TASK INSTRUCTIONS
Swap every "computer-use agent" in the material below for "screen assistant", and write the material out again with nothing else changed.

(Recorded data)
#####
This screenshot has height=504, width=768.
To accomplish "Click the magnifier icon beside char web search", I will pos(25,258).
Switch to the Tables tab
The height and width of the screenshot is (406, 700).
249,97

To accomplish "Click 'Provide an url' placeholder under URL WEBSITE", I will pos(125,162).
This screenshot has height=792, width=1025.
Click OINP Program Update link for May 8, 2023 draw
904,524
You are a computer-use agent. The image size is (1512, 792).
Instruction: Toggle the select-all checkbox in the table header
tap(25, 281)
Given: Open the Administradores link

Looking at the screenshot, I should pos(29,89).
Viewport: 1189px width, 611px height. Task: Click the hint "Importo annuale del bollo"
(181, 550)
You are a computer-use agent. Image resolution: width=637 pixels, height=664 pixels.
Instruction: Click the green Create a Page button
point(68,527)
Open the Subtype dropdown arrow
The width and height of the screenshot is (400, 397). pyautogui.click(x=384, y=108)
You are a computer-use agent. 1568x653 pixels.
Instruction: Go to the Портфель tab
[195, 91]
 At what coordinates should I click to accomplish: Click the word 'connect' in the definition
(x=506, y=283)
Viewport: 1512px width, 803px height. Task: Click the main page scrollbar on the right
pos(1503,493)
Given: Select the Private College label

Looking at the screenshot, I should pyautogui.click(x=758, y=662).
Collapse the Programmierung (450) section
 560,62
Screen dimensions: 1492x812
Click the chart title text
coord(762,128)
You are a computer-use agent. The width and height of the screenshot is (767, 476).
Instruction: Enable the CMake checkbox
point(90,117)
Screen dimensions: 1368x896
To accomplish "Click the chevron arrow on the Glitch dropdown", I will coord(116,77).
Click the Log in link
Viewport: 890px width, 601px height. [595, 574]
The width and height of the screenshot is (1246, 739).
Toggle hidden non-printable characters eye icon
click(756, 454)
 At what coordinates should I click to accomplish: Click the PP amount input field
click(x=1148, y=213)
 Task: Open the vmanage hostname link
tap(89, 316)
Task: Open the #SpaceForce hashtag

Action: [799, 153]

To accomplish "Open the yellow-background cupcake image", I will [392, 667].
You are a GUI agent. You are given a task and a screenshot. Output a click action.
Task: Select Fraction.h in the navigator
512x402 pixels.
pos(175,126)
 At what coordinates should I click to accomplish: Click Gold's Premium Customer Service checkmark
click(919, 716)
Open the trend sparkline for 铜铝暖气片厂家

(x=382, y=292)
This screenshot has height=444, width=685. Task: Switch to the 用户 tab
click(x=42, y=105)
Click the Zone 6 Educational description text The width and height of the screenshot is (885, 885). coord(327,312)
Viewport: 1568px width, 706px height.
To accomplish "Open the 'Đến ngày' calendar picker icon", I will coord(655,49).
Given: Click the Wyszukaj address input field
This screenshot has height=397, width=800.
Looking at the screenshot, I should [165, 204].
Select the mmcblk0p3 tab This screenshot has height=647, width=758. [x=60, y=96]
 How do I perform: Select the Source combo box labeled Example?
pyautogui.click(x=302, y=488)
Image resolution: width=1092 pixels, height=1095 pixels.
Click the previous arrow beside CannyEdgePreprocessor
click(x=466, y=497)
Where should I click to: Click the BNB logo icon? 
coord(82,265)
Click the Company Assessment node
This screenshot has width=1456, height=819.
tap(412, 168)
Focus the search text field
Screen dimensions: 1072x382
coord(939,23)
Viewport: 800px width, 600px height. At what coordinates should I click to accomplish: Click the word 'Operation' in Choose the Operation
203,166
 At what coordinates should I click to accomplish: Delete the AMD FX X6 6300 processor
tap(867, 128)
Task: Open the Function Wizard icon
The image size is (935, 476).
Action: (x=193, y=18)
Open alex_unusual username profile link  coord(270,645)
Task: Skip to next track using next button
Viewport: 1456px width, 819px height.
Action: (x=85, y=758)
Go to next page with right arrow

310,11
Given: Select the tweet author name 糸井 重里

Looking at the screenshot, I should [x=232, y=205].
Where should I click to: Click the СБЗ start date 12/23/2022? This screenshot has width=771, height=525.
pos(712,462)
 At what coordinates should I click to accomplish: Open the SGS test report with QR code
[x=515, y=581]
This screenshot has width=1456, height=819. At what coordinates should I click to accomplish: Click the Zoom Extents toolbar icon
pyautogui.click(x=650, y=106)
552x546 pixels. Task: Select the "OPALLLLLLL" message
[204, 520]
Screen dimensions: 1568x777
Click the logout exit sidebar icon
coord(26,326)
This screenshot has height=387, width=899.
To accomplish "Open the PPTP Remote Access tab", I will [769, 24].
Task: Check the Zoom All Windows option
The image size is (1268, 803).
#####
CORRECT ANSWER
This screenshot has height=504, width=768.
To accomplish "Click the magnifier icon beside char web search", I will pos(25,258).
Switch to the Tables tab
The height and width of the screenshot is (406, 700).
249,97

To accomplish "Click 'Provide an url' placeholder under URL WEBSITE", I will pos(125,162).
This screenshot has height=792, width=1025.
Click OINP Program Update link for May 8, 2023 draw
904,524
You are a screen assistant. The image size is (1512, 792).
Instruction: Toggle the select-all checkbox in the table header
tap(25, 281)
Given: Open the Administradores link

Looking at the screenshot, I should pos(29,89).
Viewport: 1189px width, 611px height. Task: Click the hint "Importo annuale del bollo"
(181, 550)
You are a screen assistant. Image resolution: width=637 pixels, height=664 pixels.
Instruction: Click the green Create a Page button
point(68,527)
Open the Subtype dropdown arrow
The width and height of the screenshot is (400, 397). pyautogui.click(x=384, y=108)
You are a screen assistant. 1568x653 pixels.
Instruction: Go to the Портфель tab
[195, 91]
 At what coordinates should I click to accomplish: Click the word 'connect' in the definition
(x=506, y=283)
Viewport: 1512px width, 803px height. Task: Click the main page scrollbar on the right
pos(1503,493)
Given: Select the Private College label

Looking at the screenshot, I should pyautogui.click(x=758, y=662).
Collapse the Programmierung (450) section
 560,62
Screen dimensions: 1492x812
Click the chart title text
coord(762,128)
You are a screen assistant. The width and height of the screenshot is (767, 476).
Instruction: Enable the CMake checkbox
point(90,117)
Screen dimensions: 1368x896
To accomplish "Click the chevron arrow on the Glitch dropdown", I will coord(116,77).
Click the Log in link
Viewport: 890px width, 601px height. [595, 574]
The width and height of the screenshot is (1246, 739).
Toggle hidden non-printable characters eye icon
click(756, 454)
 At what coordinates should I click to accomplish: Click the PP amount input field
click(x=1148, y=213)
 Task: Open the vmanage hostname link
tap(89, 316)
Task: Open the #SpaceForce hashtag

Action: [799, 153]

To accomplish "Open the yellow-background cupcake image", I will [392, 667].
You are a GUI agent. You are given a task and a screenshot. Output a click action.
Task: Select Fraction.h in the navigator
512x402 pixels.
pos(175,126)
 At what coordinates should I click to accomplish: Click Gold's Premium Customer Service checkmark
click(919, 716)
Open the trend sparkline for 铜铝暖气片厂家

(x=382, y=292)
This screenshot has height=444, width=685. Task: Switch to the 用户 tab
click(x=42, y=105)
Click the Zone 6 Educational description text The width and height of the screenshot is (885, 885). coord(327,312)
Viewport: 1568px width, 706px height.
To accomplish "Open the 'Đến ngày' calendar picker icon", I will coord(655,49).
Given: Click the Wyszukaj address input field
This screenshot has height=397, width=800.
Looking at the screenshot, I should [165, 204].
Select the mmcblk0p3 tab This screenshot has height=647, width=758. [x=60, y=96]
 How do I perform: Select the Source combo box labeled Example?
pyautogui.click(x=302, y=488)
Image resolution: width=1092 pixels, height=1095 pixels.
Click the previous arrow beside CannyEdgePreprocessor
click(x=466, y=497)
Where should I click to: Click the BNB logo icon? 
coord(82,265)
Click the Company Assessment node
This screenshot has width=1456, height=819.
tap(412, 168)
Focus the search text field
Screen dimensions: 1072x382
coord(939,23)
Viewport: 800px width, 600px height. At what coordinates should I click to accomplish: Click the word 'Operation' in Choose the Operation
203,166
 At what coordinates should I click to accomplish: Delete the AMD FX X6 6300 processor
tap(867, 128)
Task: Open the Function Wizard icon
The image size is (935, 476).
Action: (x=193, y=18)
Open alex_unusual username profile link  coord(270,645)
Task: Skip to next track using next button
Viewport: 1456px width, 819px height.
Action: (x=85, y=758)
Go to next page with right arrow

310,11
Given: Select the tweet author name 糸井 重里

Looking at the screenshot, I should [x=232, y=205].
Where should I click to: Click the СБЗ start date 12/23/2022? This screenshot has width=771, height=525.
pos(712,462)
 At what coordinates should I click to accomplish: Open the SGS test report with QR code
[x=515, y=581]
This screenshot has width=1456, height=819. At what coordinates should I click to accomplish: Click the Zoom Extents toolbar icon
pyautogui.click(x=650, y=106)
552x546 pixels. Task: Select the "OPALLLLLLL" message
[204, 520]
Screen dimensions: 1568x777
Click the logout exit sidebar icon
coord(26,326)
This screenshot has height=387, width=899.
To accomplish "Open the PPTP Remote Access tab", I will [769, 24].
Task: Check the Zoom All Windows option
The image size is (1268, 803).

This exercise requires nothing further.